OBJECTIVE: Convert the records, from the start through the line containing "coord(169,105)", into a Markdown table with the columns Row and Line. Skip blank lines and number each remaining line in the Row column.

DATASET ROWS:
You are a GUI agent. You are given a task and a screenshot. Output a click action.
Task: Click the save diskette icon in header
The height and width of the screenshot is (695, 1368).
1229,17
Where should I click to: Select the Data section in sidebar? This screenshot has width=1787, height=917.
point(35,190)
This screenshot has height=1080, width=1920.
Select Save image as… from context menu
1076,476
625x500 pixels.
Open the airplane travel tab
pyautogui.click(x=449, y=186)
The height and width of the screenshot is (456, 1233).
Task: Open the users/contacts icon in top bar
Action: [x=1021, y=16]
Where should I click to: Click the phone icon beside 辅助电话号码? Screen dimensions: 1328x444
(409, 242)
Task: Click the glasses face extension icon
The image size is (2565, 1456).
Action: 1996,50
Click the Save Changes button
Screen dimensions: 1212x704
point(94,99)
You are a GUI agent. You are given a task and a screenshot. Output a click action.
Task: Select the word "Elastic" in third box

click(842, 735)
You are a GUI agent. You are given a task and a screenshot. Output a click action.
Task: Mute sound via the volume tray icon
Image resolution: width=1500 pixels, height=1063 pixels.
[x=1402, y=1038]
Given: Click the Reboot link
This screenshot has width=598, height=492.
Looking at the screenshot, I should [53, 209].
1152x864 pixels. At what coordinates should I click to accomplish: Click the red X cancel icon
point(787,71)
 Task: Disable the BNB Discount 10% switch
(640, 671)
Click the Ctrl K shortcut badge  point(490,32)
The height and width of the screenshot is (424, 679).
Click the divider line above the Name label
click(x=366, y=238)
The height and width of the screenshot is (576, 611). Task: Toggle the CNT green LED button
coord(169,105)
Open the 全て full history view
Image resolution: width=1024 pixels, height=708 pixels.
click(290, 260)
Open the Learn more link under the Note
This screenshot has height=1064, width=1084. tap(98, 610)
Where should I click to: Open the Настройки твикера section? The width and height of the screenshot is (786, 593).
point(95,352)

RESPONSE:
| Row | Line |
|---|---|
| 1 | You are a GUI agent. You are given a task and a screenshot. Output a click action. |
| 2 | Task: Click the save diskette icon in header |
| 3 | The height and width of the screenshot is (695, 1368). |
| 4 | 1229,17 |
| 5 | Where should I click to: Select the Data section in sidebar? This screenshot has width=1787, height=917. |
| 6 | point(35,190) |
| 7 | This screenshot has height=1080, width=1920. |
| 8 | Select Save image as… from context menu |
| 9 | 1076,476 |
| 10 | 625x500 pixels. |
| 11 | Open the airplane travel tab |
| 12 | pyautogui.click(x=449, y=186) |
| 13 | The height and width of the screenshot is (456, 1233). |
| 14 | Task: Open the users/contacts icon in top bar |
| 15 | Action: [x=1021, y=16] |
| 16 | Where should I click to: Click the phone icon beside 辅助电话号码? Screen dimensions: 1328x444 |
| 17 | (409, 242) |
| 18 | Task: Click the glasses face extension icon |
| 19 | The image size is (2565, 1456). |
| 20 | Action: 1996,50 |
| 21 | Click the Save Changes button |
| 22 | Screen dimensions: 1212x704 |
| 23 | point(94,99) |
| 24 | You are a GUI agent. You are given a task and a screenshot. Output a click action. |
| 25 | Task: Select the word "Elastic" in third box |
| 26 | click(842, 735) |
| 27 | You are a GUI agent. You are given a task and a screenshot. Output a click action. |
| 28 | Task: Mute sound via the volume tray icon |
| 29 | Image resolution: width=1500 pixels, height=1063 pixels. |
| 30 | [x=1402, y=1038] |
| 31 | Given: Click the Reboot link |
| 32 | This screenshot has width=598, height=492. |
| 33 | Looking at the screenshot, I should [53, 209]. |
| 34 | 1152x864 pixels. At what coordinates should I click to accomplish: Click the red X cancel icon |
| 35 | point(787,71) |
| 36 |  Task: Disable the BNB Discount 10% switch |
| 37 | (640, 671) |
| 38 | Click the Ctrl K shortcut badge  point(490,32) |
| 39 | The height and width of the screenshot is (424, 679). |
| 40 | Click the divider line above the Name label |
| 41 | click(x=366, y=238) |
| 42 | The height and width of the screenshot is (576, 611). Task: Toggle the CNT green LED button |
| 43 | coord(169,105) |